TEXT EXCERPT:
What advice do you have for applicants in actually applying to a school, writing essays, doing admission interviews, and getting recommenders to write letters on your behalf? Oh boy. It’s worth acknowledging that the process is a hard one, and shouldn’t be taken on lightly. People can, and do, write books about how to navigate its complexities. What I can offer is a couple nuggets of actionable advice that I wish someone had shared with me before I embarked on the MBA application process:

1)    Find someone from a similar professional background, with a similar worldview, and who’s gone through the process recently. Talk with that person. Often. I’m coming into business school with a somewhat unusual background (e.g. lots of work in LGBT health, domestic HIV research, heading into Emergency Medicine residency). One of my big concerns in finding an MBA program was finding a program culture that fit. That meant finding someone who was also a medical student, thought about the world in a similar way, and navigated the application process while completing his clinical work was absolutely essential in my being able to successfully apply.

2)    Right now is the best time to start refining your answer to this question: “Why is business school right for you at this moment?” It’s the question your letters of recommendation are meant to inform. It’s the question that should animate your personal statement. And it’s certainly a question you’ll need a crisp answer for during your interviews. In a way, it was useful for me to decide to apply to business school at a time when few of my classmates, instructors, or mentors had ever even considered an MBA as a useful thing for a doctor to have. I had to answer this question all the time, and I think all that practice helped to hone the way I approached it in the application process.

STUDY MATERIAL:
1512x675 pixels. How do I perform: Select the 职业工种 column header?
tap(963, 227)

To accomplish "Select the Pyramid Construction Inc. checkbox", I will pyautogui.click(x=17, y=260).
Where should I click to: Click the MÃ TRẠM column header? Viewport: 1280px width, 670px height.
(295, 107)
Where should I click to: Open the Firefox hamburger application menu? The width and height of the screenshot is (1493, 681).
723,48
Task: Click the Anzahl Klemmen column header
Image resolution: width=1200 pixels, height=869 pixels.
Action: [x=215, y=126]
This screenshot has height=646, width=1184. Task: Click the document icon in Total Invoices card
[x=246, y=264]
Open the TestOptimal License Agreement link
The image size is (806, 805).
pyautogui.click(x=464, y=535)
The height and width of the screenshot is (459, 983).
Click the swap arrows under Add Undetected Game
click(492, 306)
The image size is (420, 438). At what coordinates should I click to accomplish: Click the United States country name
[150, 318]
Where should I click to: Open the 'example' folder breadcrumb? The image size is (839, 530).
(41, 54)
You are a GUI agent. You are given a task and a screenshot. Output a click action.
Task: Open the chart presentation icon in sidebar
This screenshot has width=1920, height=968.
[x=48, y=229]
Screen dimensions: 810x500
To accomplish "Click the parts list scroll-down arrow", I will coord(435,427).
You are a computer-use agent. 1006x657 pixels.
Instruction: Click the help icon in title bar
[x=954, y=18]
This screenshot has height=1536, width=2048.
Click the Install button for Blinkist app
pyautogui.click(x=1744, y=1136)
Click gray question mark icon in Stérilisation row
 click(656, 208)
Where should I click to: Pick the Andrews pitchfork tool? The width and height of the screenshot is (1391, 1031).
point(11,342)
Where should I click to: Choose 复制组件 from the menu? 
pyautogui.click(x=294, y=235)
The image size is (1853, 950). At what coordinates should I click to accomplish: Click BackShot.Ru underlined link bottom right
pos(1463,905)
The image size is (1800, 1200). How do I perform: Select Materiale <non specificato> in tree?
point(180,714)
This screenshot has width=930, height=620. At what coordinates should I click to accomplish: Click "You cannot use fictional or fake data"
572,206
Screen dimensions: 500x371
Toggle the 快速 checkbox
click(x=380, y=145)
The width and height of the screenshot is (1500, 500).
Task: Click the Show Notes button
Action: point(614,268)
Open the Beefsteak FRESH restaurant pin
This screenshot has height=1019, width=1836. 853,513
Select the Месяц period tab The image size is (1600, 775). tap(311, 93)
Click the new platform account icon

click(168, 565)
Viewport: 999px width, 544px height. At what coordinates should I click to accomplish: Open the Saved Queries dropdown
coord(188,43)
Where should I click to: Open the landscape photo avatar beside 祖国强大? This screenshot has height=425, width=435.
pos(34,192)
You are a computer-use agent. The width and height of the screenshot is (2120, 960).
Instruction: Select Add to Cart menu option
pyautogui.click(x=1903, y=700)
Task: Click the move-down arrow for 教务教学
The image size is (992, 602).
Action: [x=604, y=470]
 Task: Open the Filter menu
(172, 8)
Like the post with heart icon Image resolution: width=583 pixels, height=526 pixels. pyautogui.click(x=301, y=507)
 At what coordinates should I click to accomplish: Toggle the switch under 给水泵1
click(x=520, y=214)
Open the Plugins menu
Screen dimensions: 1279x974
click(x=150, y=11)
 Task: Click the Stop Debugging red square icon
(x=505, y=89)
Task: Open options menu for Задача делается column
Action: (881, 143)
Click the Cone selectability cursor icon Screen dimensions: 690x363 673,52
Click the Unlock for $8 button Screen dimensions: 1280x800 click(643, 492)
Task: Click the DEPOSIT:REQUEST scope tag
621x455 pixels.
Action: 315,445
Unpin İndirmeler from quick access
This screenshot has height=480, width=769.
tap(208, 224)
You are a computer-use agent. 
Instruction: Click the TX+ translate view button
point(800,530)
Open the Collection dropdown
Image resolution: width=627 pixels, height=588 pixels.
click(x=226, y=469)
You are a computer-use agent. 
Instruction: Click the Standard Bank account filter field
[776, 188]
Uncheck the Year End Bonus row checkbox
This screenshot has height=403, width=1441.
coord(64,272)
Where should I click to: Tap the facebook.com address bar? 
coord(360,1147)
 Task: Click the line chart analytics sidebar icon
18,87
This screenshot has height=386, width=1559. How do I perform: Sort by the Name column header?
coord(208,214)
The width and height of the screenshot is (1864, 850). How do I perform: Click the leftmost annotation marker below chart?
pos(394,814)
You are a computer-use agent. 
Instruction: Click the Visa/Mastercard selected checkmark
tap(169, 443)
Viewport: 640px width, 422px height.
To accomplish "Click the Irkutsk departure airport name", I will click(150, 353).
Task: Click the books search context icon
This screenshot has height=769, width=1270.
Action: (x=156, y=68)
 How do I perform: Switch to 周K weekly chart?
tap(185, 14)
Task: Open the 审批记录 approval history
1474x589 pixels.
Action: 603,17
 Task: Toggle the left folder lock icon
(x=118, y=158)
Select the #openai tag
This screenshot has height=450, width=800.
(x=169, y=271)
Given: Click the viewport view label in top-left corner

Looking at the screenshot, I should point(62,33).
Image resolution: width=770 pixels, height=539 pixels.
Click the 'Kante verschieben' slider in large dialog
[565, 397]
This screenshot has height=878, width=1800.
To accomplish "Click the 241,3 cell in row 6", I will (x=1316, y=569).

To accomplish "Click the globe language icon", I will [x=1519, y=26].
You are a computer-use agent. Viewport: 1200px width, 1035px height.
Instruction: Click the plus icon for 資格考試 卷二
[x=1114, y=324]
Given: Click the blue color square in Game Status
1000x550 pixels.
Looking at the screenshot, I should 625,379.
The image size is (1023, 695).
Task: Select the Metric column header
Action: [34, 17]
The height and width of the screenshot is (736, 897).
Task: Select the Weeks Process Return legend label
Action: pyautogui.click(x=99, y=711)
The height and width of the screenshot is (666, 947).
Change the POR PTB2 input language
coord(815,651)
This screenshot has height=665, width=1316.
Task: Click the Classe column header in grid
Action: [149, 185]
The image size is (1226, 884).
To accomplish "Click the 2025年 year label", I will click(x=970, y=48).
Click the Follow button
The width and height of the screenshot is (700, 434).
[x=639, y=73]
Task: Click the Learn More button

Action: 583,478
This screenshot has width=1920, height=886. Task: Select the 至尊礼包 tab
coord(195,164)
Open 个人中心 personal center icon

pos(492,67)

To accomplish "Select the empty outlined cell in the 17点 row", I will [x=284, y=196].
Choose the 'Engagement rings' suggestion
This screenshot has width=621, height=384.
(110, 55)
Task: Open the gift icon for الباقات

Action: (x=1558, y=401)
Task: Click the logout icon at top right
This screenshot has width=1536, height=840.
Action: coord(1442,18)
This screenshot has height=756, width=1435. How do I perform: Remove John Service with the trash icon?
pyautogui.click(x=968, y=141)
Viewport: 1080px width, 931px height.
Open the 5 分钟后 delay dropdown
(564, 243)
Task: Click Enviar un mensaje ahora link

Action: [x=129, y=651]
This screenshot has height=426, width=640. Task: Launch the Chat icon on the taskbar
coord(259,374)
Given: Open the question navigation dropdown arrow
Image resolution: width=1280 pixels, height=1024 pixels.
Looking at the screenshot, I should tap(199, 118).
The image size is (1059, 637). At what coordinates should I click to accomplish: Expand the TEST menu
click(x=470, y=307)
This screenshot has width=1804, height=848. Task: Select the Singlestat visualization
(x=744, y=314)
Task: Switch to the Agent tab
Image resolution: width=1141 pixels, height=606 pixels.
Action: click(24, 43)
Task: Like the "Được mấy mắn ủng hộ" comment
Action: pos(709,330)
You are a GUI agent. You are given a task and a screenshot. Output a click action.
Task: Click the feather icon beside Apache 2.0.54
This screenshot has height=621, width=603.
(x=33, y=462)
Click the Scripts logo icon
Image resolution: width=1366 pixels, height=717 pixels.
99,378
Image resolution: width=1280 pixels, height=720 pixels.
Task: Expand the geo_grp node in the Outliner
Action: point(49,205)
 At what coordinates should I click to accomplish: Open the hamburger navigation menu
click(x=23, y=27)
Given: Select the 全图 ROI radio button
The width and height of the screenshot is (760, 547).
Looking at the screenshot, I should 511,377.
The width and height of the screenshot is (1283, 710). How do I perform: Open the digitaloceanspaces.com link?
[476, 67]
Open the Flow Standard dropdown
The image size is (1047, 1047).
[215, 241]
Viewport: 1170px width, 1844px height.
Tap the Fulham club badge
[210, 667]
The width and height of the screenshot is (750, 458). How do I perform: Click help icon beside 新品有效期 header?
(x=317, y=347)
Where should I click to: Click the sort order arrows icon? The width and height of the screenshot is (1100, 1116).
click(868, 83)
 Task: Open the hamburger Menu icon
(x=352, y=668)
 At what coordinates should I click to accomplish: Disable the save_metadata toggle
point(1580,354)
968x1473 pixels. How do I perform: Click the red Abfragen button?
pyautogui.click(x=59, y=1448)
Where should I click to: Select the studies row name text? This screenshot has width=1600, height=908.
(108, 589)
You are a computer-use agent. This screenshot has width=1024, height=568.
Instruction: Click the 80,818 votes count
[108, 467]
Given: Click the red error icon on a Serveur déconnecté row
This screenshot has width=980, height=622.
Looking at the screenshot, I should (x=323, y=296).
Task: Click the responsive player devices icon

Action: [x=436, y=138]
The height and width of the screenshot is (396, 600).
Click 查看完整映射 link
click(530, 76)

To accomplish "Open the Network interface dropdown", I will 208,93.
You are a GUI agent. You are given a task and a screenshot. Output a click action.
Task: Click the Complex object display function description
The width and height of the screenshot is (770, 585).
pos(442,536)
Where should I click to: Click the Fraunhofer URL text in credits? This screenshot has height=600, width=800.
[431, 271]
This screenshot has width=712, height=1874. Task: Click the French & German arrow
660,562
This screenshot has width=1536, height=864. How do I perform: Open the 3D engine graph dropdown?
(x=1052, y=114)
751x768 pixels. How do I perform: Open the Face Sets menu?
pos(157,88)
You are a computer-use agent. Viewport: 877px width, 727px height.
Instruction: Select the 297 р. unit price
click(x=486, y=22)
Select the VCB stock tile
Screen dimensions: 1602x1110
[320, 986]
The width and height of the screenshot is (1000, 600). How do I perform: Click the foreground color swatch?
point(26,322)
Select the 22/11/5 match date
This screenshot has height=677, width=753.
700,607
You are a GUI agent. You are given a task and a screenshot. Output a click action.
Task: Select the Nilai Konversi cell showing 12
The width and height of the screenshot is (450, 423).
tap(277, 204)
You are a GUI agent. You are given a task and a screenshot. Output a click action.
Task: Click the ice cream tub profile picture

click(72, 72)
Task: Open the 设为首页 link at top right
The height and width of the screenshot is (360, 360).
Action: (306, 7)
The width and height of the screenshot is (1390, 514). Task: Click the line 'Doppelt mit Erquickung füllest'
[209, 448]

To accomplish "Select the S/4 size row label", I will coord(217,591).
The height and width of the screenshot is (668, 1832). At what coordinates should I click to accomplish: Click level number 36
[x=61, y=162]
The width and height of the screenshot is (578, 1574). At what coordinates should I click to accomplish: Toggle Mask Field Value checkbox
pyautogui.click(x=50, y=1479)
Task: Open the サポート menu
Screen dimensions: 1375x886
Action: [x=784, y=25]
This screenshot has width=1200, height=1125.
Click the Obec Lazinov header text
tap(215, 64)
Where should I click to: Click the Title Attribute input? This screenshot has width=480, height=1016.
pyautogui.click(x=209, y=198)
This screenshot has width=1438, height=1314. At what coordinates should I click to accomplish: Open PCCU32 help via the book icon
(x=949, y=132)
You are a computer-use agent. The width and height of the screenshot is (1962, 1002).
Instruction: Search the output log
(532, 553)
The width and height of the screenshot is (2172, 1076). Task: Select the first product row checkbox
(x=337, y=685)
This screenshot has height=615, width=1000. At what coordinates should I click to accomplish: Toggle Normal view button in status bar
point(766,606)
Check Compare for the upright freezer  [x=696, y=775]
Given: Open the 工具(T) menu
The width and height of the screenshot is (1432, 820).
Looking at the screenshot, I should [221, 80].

PROBLEMS TO WORK ON:
1. In the MBA application advice text, what residency is the writer heading into?
2. Which parts of the application does the MBA application advice text tie to the question "Why is business school right for you at this moment?"
The records are separate material that the text does not discuss.

YOUR RESPONSES:
1. Emergency Medicine residency.

2. Letters of recommendation, the personal statement, and interviews.